* _RECORDS_:
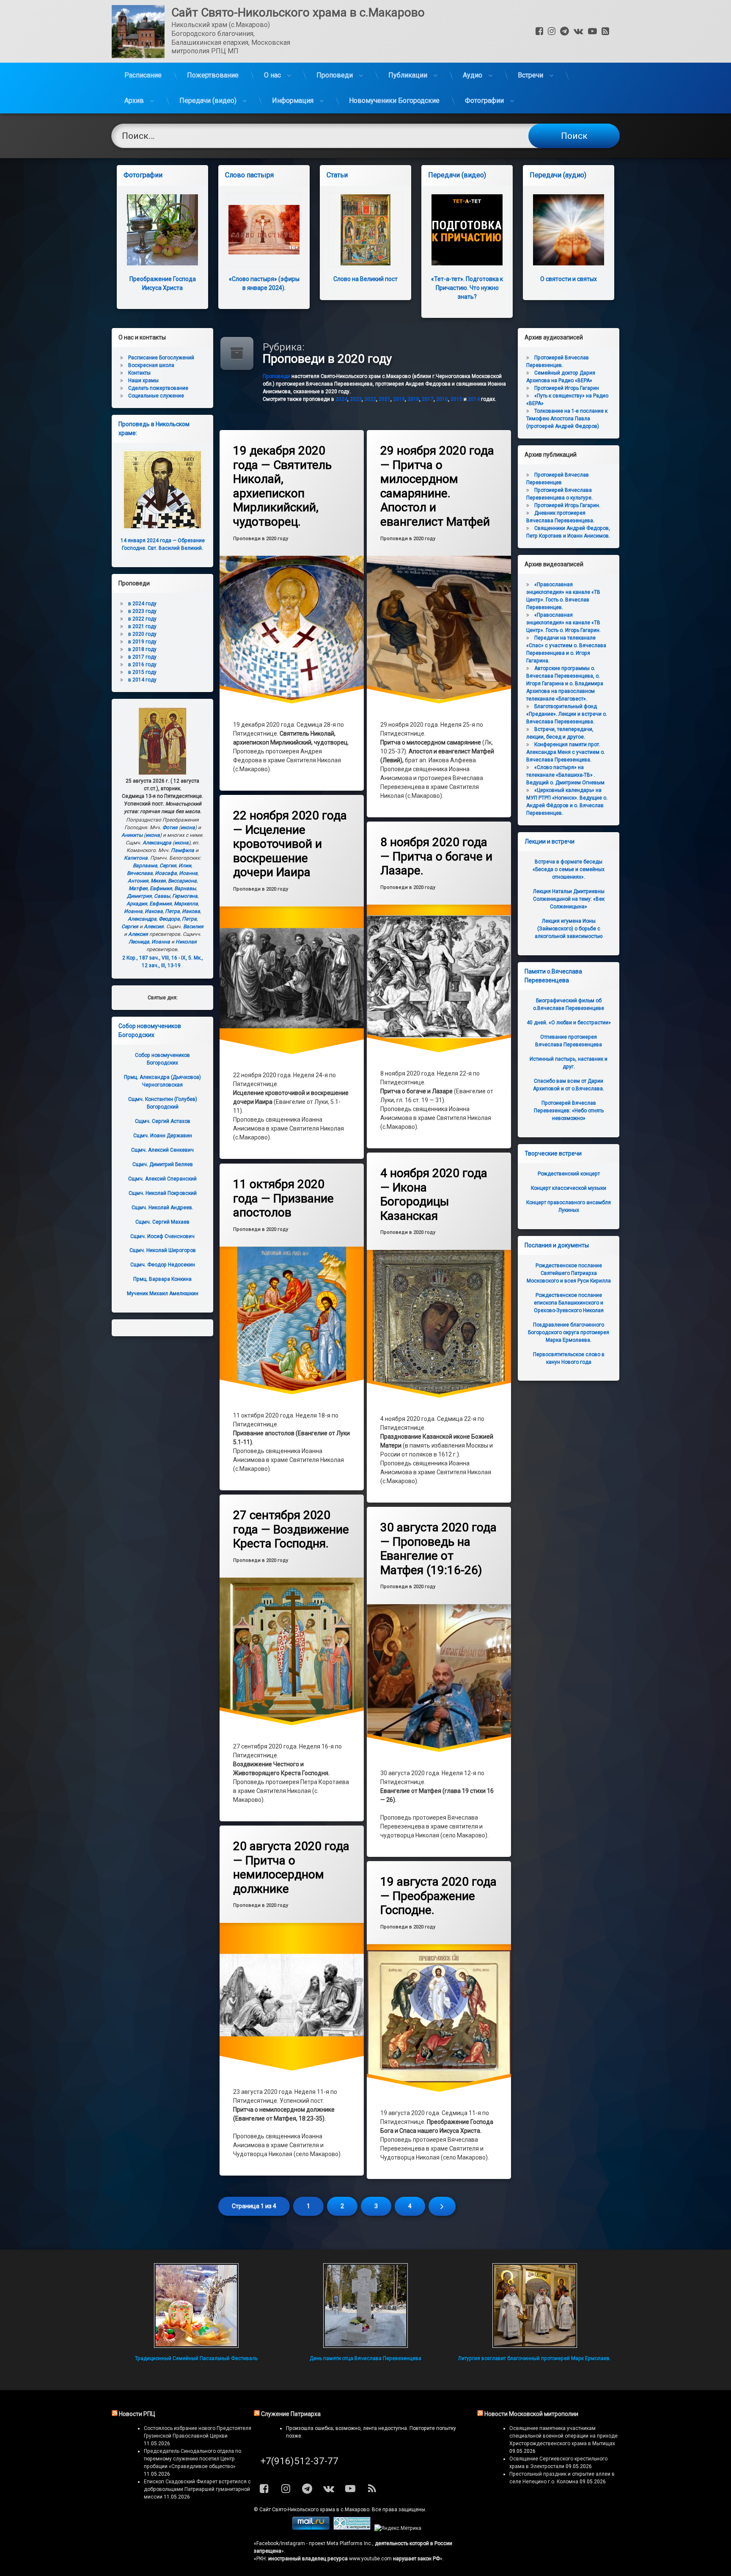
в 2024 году (142, 604)
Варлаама (145, 866)
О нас (272, 75)
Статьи (337, 175)
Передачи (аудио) (558, 175)
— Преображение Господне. (438, 1896)
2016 (442, 399)
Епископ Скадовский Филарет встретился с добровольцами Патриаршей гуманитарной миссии (197, 2489)
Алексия (154, 926)
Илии (185, 866)
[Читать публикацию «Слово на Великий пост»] (365, 230)
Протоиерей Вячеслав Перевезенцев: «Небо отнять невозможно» (569, 1110)
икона (188, 827)
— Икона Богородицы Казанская (433, 1194)
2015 (456, 399)
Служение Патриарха (291, 2414)
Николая (186, 942)
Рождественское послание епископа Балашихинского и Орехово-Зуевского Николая (569, 1302)
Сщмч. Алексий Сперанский (162, 1179)
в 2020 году (142, 634)
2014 (474, 399)
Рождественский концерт (569, 1174)
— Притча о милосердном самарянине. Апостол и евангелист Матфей (437, 486)
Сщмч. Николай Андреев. (162, 1208)
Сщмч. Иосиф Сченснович (162, 1236)
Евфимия (161, 888)
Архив (134, 101)
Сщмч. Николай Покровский (163, 1193)
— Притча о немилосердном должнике (291, 1867)
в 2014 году (142, 680)
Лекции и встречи (549, 841)
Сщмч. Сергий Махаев (162, 1222)
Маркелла (186, 904)
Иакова (154, 911)
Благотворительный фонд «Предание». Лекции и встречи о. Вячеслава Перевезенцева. (566, 714)
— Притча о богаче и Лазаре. (436, 856)
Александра (157, 843)
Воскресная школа (151, 365)
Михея (158, 881)
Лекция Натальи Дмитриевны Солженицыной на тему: (569, 899)
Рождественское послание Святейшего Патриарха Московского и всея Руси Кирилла (569, 1273)
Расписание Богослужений (161, 358)
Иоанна (188, 873)
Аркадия (136, 904)
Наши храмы (143, 380)
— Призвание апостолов (283, 1198)
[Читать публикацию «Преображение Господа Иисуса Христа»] (162, 230)
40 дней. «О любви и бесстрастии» (569, 1023)
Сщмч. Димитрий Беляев (162, 1164)
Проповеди (334, 75)
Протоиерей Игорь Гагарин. (567, 505)
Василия (193, 926)
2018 (413, 399)
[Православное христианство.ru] (352, 2528)
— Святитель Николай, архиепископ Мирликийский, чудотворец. (282, 486)
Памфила (182, 850)
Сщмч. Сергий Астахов (162, 1121)
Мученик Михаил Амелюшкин (162, 1293)
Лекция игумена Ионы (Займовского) (568, 928)
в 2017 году (142, 657)
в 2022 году (142, 619)
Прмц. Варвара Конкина (162, 1279)
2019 (399, 399)
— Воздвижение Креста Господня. (291, 1529)
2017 (428, 399)
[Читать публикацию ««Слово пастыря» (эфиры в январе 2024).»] (264, 230)
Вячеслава (140, 873)
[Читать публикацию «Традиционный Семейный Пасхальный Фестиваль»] (196, 2305)
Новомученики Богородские (394, 101)
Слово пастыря (249, 175)
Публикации (407, 75)
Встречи (530, 75)
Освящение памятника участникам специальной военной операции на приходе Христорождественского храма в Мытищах (563, 2435)
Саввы (162, 896)
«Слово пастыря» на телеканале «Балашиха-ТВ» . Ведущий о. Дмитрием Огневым (565, 775)
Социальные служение (156, 396)
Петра (172, 911)
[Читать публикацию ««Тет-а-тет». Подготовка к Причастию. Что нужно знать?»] (467, 230)
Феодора (169, 919)
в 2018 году (142, 649)
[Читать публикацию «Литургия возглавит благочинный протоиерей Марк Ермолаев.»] (534, 2305)
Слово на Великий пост (365, 279)
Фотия (170, 827)
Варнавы (185, 888)
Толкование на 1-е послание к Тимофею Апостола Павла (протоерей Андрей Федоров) (566, 418)
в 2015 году (142, 672)
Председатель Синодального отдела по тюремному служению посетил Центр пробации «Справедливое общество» (192, 2458)
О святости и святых (568, 279)
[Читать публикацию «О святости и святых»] (568, 230)
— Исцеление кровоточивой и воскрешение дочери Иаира (290, 843)
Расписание (143, 75)
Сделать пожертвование (158, 388)
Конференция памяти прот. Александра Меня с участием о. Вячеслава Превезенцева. (565, 752)
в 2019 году (142, 642)
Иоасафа (166, 873)
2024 (341, 399)
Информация (292, 101)
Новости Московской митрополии (531, 2414)
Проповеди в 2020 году (260, 538)
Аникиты (132, 835)
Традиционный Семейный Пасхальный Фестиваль (196, 2358)
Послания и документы (557, 1245)
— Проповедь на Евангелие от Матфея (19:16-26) (438, 1548)
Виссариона (182, 881)
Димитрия (139, 896)
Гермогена (185, 896)
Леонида (139, 942)
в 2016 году (142, 664)
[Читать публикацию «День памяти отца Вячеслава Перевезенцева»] (365, 2305)
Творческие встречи (553, 1153)
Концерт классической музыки (568, 1188)
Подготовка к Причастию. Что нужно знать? (467, 288)
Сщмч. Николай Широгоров (162, 1250)
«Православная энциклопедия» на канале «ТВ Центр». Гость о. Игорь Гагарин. (563, 622)
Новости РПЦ (137, 2414)
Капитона (136, 858)
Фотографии (484, 101)
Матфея (138, 888)
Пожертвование (213, 75)
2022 (370, 399)
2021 (384, 399)
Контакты (139, 373)
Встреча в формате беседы (569, 869)
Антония (138, 881)
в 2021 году (142, 626)
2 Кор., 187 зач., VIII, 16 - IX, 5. (157, 958)
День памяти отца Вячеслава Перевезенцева (365, 2358)
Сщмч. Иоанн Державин (162, 1136)
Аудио (472, 75)
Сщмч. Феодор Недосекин (162, 1265)
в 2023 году (142, 611)
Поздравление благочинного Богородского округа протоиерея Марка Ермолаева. (568, 1332)
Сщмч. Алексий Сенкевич (162, 1150)
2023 (356, 399)
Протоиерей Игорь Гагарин (566, 388)
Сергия (167, 866)
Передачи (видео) (207, 101)
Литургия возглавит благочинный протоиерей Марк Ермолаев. (534, 2358)
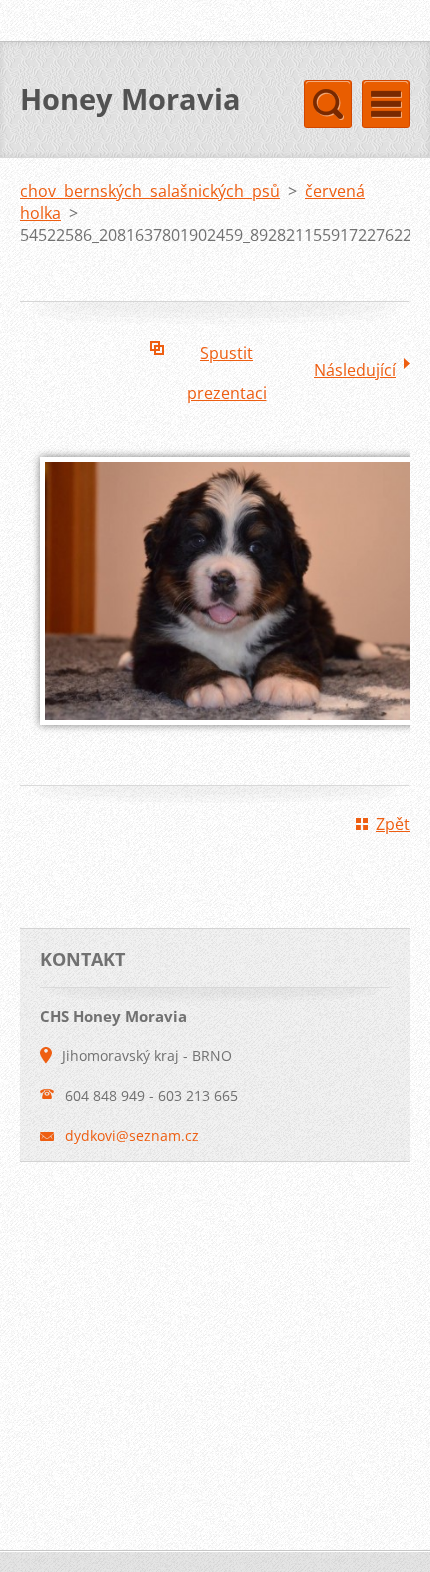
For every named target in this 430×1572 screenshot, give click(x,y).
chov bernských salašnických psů (150, 191)
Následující (355, 370)
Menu (386, 104)
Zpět (393, 824)
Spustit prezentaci (227, 357)
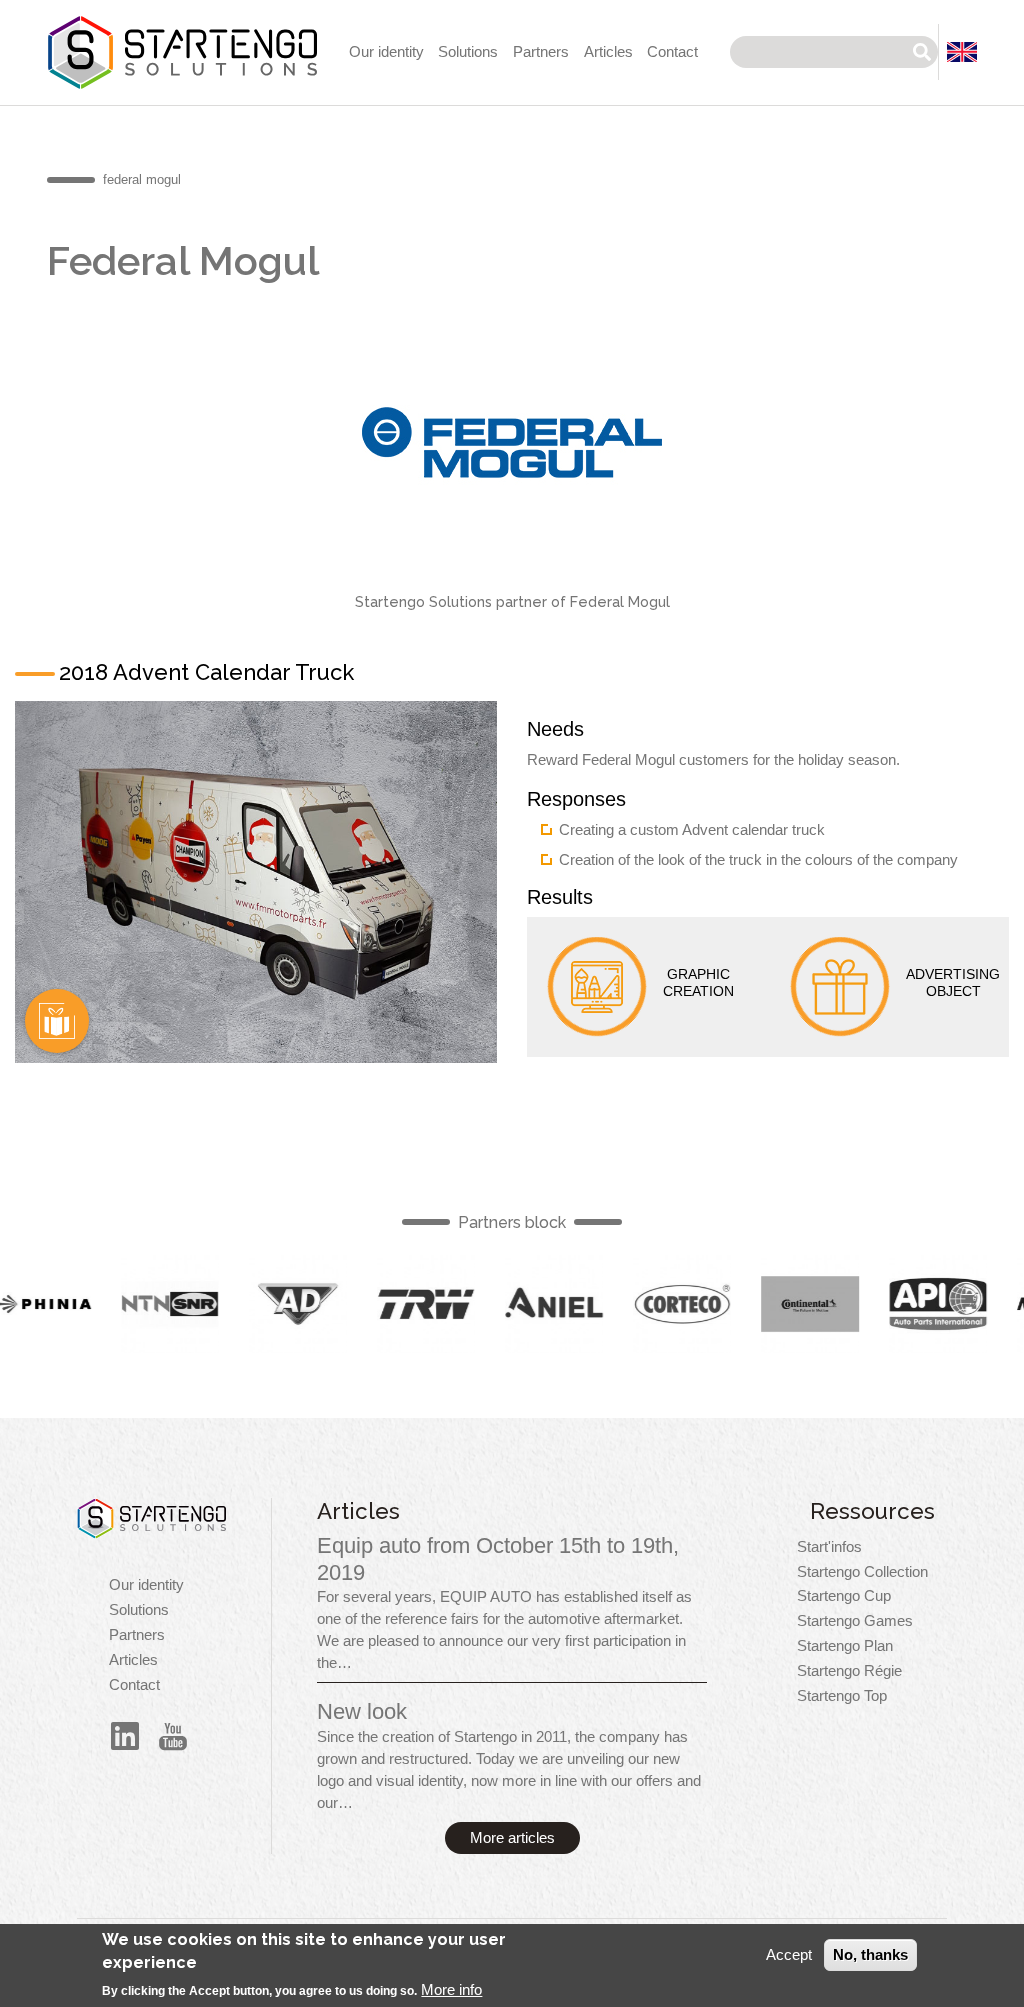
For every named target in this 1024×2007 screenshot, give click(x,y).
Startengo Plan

* _TASK DETAILS_:
For every line of the material above that contains the word "named", show the line.

* _ANSWER SECTION_:
For every named target in this 430×1572 screenshot, give click(x,y).
For every named target in this 1024×2007 screenshot, give click(x,y).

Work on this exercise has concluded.